=== Task objective ===
Restate each entry shown beneath this instruction, keeping its wording intact.

[Dataset entries]
****************************************

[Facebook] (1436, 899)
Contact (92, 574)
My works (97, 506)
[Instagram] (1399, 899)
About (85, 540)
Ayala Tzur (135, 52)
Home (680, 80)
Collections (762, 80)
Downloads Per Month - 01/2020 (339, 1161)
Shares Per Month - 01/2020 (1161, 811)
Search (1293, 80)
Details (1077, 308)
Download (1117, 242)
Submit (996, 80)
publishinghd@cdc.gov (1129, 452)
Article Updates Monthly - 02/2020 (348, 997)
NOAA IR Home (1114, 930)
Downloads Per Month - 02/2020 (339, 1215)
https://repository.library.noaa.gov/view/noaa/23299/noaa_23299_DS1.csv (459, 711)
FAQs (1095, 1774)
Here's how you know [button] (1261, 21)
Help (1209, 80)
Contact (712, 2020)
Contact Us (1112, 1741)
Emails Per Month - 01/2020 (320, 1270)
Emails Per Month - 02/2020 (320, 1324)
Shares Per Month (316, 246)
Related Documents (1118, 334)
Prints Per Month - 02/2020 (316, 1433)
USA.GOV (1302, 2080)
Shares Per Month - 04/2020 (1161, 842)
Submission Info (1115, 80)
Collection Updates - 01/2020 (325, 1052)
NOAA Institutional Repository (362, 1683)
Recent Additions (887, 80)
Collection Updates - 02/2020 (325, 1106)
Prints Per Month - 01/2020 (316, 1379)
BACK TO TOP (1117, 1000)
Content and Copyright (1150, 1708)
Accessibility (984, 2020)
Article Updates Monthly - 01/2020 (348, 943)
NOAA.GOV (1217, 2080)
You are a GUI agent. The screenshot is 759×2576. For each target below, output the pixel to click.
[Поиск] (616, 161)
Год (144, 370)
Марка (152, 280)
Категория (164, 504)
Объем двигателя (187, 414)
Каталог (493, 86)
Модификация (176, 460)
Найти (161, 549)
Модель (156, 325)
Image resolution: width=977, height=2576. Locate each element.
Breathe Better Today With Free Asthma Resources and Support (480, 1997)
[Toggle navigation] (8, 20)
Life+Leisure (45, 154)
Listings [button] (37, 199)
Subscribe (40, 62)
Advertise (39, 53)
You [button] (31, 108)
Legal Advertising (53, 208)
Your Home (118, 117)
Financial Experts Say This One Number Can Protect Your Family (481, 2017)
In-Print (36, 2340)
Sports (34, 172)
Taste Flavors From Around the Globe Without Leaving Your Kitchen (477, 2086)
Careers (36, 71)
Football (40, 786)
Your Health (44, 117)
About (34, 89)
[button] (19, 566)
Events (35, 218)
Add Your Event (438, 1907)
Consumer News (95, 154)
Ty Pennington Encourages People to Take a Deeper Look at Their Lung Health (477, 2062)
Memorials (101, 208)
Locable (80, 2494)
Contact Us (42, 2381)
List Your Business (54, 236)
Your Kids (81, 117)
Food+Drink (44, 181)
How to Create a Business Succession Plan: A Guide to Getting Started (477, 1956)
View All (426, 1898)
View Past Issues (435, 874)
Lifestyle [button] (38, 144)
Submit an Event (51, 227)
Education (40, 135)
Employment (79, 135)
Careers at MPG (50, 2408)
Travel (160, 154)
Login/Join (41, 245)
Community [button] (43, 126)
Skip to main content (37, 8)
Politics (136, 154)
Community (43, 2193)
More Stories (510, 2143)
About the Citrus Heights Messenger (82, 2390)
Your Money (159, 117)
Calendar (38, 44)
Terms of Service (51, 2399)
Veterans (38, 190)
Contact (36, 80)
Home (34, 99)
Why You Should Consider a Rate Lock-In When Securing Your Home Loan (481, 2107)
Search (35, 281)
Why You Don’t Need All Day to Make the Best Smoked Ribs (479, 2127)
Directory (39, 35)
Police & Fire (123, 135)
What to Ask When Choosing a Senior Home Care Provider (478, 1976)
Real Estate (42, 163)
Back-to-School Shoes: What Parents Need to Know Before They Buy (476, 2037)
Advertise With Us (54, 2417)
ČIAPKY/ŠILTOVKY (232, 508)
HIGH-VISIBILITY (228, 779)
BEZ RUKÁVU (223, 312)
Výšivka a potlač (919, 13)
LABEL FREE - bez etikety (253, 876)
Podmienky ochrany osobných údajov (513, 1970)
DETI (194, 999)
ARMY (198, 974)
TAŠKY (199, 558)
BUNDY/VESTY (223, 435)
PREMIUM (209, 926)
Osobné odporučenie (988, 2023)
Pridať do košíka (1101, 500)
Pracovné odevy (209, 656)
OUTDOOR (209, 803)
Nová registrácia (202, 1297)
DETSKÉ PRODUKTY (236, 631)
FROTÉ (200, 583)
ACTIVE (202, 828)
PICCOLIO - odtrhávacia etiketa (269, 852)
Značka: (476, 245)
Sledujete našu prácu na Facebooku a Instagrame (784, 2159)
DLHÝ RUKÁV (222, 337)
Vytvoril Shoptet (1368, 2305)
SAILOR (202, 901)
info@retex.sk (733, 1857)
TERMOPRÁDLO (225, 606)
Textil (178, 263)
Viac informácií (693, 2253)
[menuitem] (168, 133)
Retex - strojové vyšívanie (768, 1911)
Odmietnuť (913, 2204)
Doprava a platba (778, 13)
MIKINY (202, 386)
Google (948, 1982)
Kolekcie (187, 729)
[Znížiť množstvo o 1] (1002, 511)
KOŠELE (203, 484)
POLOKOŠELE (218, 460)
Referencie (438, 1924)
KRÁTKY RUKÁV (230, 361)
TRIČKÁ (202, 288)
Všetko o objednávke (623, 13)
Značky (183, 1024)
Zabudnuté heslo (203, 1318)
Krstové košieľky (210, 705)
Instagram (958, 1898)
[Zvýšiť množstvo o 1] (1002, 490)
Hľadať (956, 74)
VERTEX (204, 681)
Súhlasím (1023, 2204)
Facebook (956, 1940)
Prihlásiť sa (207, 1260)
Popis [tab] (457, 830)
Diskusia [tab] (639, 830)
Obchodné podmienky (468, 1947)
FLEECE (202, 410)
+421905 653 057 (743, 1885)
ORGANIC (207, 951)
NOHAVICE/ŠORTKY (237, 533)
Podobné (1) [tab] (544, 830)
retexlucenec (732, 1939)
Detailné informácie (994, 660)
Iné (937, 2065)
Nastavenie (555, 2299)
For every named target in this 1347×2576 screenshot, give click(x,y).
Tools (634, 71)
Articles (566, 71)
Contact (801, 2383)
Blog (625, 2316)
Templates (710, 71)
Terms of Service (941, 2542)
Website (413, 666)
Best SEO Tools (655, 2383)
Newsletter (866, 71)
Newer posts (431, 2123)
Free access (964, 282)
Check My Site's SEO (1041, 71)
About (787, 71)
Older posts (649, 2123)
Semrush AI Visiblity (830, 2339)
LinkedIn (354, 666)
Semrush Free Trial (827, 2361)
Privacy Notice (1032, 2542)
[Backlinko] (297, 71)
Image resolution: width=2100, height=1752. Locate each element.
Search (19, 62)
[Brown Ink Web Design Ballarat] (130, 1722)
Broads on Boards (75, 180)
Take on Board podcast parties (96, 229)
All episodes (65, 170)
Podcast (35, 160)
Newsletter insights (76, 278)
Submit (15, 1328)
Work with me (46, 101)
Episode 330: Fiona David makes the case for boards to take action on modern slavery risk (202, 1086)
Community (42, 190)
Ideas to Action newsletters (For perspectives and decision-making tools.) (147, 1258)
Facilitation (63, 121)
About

****************************************

=== Solution for this exercise ===
[Facebook] (1436, 899)
Contact (92, 574)
My works (97, 506)
[Instagram] (1399, 899)
About (85, 540)
Ayala Tzur (135, 52)
Home (680, 80)
Collections (762, 80)
Downloads Per Month - 01/2020 (339, 1161)
Shares Per Month - 01/2020 (1161, 811)
Search (1293, 80)
Details (1077, 308)
Download (1117, 242)
Submit (996, 80)
publishinghd@cdc.gov (1129, 452)
Article Updates Monthly - 02/2020 (348, 997)
NOAA IR Home (1114, 930)
Downloads Per Month - 02/2020 (339, 1215)
https://repository.library.noaa.gov/view/noaa/23299/noaa_23299_DS1.csv (459, 711)
FAQs (1095, 1774)
Here's how you know [button] (1261, 21)
Help (1209, 80)
Contact (712, 2020)
Contact Us (1112, 1741)
Emails Per Month - 01/2020 (320, 1270)
Emails Per Month - 02/2020 (320, 1324)
Shares Per Month (316, 246)
Related Documents (1118, 334)
Prints Per Month - 02/2020 (316, 1433)
USA.GOV (1302, 2080)
Shares Per Month - 04/2020 (1161, 842)
Submission Info (1115, 80)
Collection Updates - 01/2020 (325, 1052)
NOAA Institutional Repository (362, 1683)
Recent Additions (887, 80)
Collection Updates - 02/2020 (325, 1106)
Prints Per Month - 01/2020 (316, 1379)
BACK TO TOP (1117, 1000)
Content and Copyright (1150, 1708)
Accessibility (984, 2020)
Article Updates Monthly - 01/2020 (348, 943)
NOAA.GOV (1217, 2080)
You are a GUI agent. The screenshot is 759×2576. For each target below, output the pixel to click.
[Поиск] (616, 161)
Год (144, 370)
Марка (152, 280)
Категория (164, 504)
Объем двигателя (187, 414)
Каталог (493, 86)
Модификация (176, 460)
Найти (161, 549)
Модель (156, 325)
Image resolution: width=977, height=2576. Locate each element.
Breathe Better Today With Free Asthma Resources and Support (480, 1997)
[Toggle navigation] (8, 20)
Life+Leisure (45, 154)
Listings [button] (37, 199)
Subscribe (40, 62)
Advertise (39, 53)
You [button] (31, 108)
Legal Advertising (53, 208)
Your Home (118, 117)
Financial Experts Say This One Number Can Protect Your Family (481, 2017)
In-Print (36, 2340)
Sports (34, 172)
Taste Flavors From Around the Globe Without Leaving Your Kitchen (477, 2086)
Careers (36, 71)
Football (40, 786)
Your Health (44, 117)
About (34, 89)
[button] (19, 566)
Events (35, 218)
Add Your Event (438, 1907)
Consumer News (95, 154)
Ty Pennington Encourages People to Take a Deeper Look at Their Lung Health (477, 2062)
Memorials (101, 208)
Locable (80, 2494)
Contact Us (42, 2381)
List Your Business (54, 236)
Your Kids (81, 117)
Food+Drink (44, 181)
How to Create a Business Succession Plan: A Guide to Getting Started (477, 1956)
View All (426, 1898)
View Past Issues (435, 874)
Lifestyle [button] (38, 144)
Submit an Event (51, 227)
Education (40, 135)
Employment (79, 135)
Careers at MPG (50, 2408)
Travel (160, 154)
Login/Join (41, 245)
Community [button] (43, 126)
Skip to main content (37, 8)
Politics (136, 154)
Community (43, 2193)
More Stories (510, 2143)
About the Citrus Heights Messenger (82, 2390)
Your Money (159, 117)
Calendar (38, 44)
Terms of Service (51, 2399)
Veterans (38, 190)
Contact (36, 80)
Home (34, 99)
Why You Should Consider a Rate Lock-In When Securing Your Home Loan (481, 2107)
Search (35, 281)
Why You Don’t Need All Day to Make the Best Smoked Ribs (479, 2127)
Directory (39, 35)
Police & Fire (123, 135)
What to Ask When Choosing a Senior Home Care Provider (478, 1976)
Real Estate (42, 163)
Back-to-School Shoes: What Parents Need to Know Before They Buy (476, 2037)
Advertise With Us (54, 2417)
ČIAPKY/ŠILTOVKY (232, 508)
HIGH-VISIBILITY (228, 779)
BEZ RUKÁVU (223, 312)
Výšivka a potlač (919, 13)
LABEL FREE - bez etikety (253, 876)
Podmienky ochrany osobných údajov (513, 1970)
DETI (194, 999)
ARMY (198, 974)
TAŠKY (199, 558)
BUNDY/VESTY (223, 435)
PREMIUM (209, 926)
Osobné odporučenie (988, 2023)
Pridať do košíka (1101, 500)
Pracovné odevy (209, 656)
OUTDOOR (209, 803)
Nová registrácia (202, 1297)
DETSKÉ PRODUKTY (236, 631)
FROTÉ (200, 583)
ACTIVE (202, 828)
PICCOLIO - odtrhávacia etiketa (269, 852)
Značka: (476, 245)
Sledujete našu prácu na Facebooku a Instagrame (784, 2159)
DLHÝ RUKÁV (222, 337)
Vytvoril Shoptet (1368, 2305)
SAILOR (202, 901)
info@retex.sk (733, 1857)
TERMOPRÁDLO (225, 606)
Textil (178, 263)
Viac informácií (693, 2253)
[menuitem] (168, 133)
Retex - strojové vyšívanie (768, 1911)
Odmietnuť (913, 2204)
Doprava a platba (778, 13)
MIKINY (202, 386)
Google (948, 1982)
Kolekcie (187, 729)
[Znížiť množstvo o 1] (1002, 511)
KOŠELE (203, 484)
POLOKOŠELE (218, 460)
Referencie (438, 1924)
KRÁTKY RUKÁV (230, 361)
TRIČKÁ (202, 288)
Všetko o objednávke (623, 13)
Značky (183, 1024)
Zabudnuté heslo (203, 1318)
Krstové košieľky (210, 705)
Instagram (958, 1898)
[Zvýšiť množstvo o 1] (1002, 490)
Hľadať (956, 74)
VERTEX (204, 681)
Súhlasím (1023, 2204)
Facebook (956, 1940)
Prihlásiť sa (207, 1260)
Popis [tab] (457, 830)
Diskusia [tab] (639, 830)
Obchodné podmienky (468, 1947)
FLEECE (202, 410)
+421905 653 057 (743, 1885)
ORGANIC (207, 951)
NOHAVICE/ŠORTKY (237, 533)
Podobné (1) [tab] (544, 830)
retexlucenec (732, 1939)
Detailné informácie (994, 660)
Iné (937, 2065)
Nastavenie (555, 2299)
For every named target in this 1347×2576 screenshot, give click(x,y).
Tools (634, 71)
Articles (566, 71)
Contact (801, 2383)
Blog (625, 2316)
Templates (710, 71)
Terms of Service (941, 2542)
Website (413, 666)
Best SEO Tools (655, 2383)
Newsletter (866, 71)
Newer posts (431, 2123)
Free access (964, 282)
Check My Site's SEO (1041, 71)
About (787, 71)
Older posts (649, 2123)
Semrush AI Visiblity (830, 2339)
LinkedIn (354, 666)
Semrush Free Trial (827, 2361)
Privacy Notice (1032, 2542)
[Backlinko] (297, 71)
Image resolution: width=2100, height=1752. Locate each element.
Search (19, 62)
[Brown Ink Web Design Ballarat] (130, 1722)
Broads on Boards (75, 180)
Take on Board podcast parties (96, 229)
All episodes (65, 170)
Podcast (35, 160)
Newsletter insights (76, 278)
Submit (15, 1328)
Work with me (46, 101)
Episode 330: Fiona David makes the case for boards to take action on modern slavery risk (202, 1086)
Community (42, 190)
Ideas to Action newsletters (For perspectives and decision-making tools.) (147, 1258)
Facilitation (63, 121)
About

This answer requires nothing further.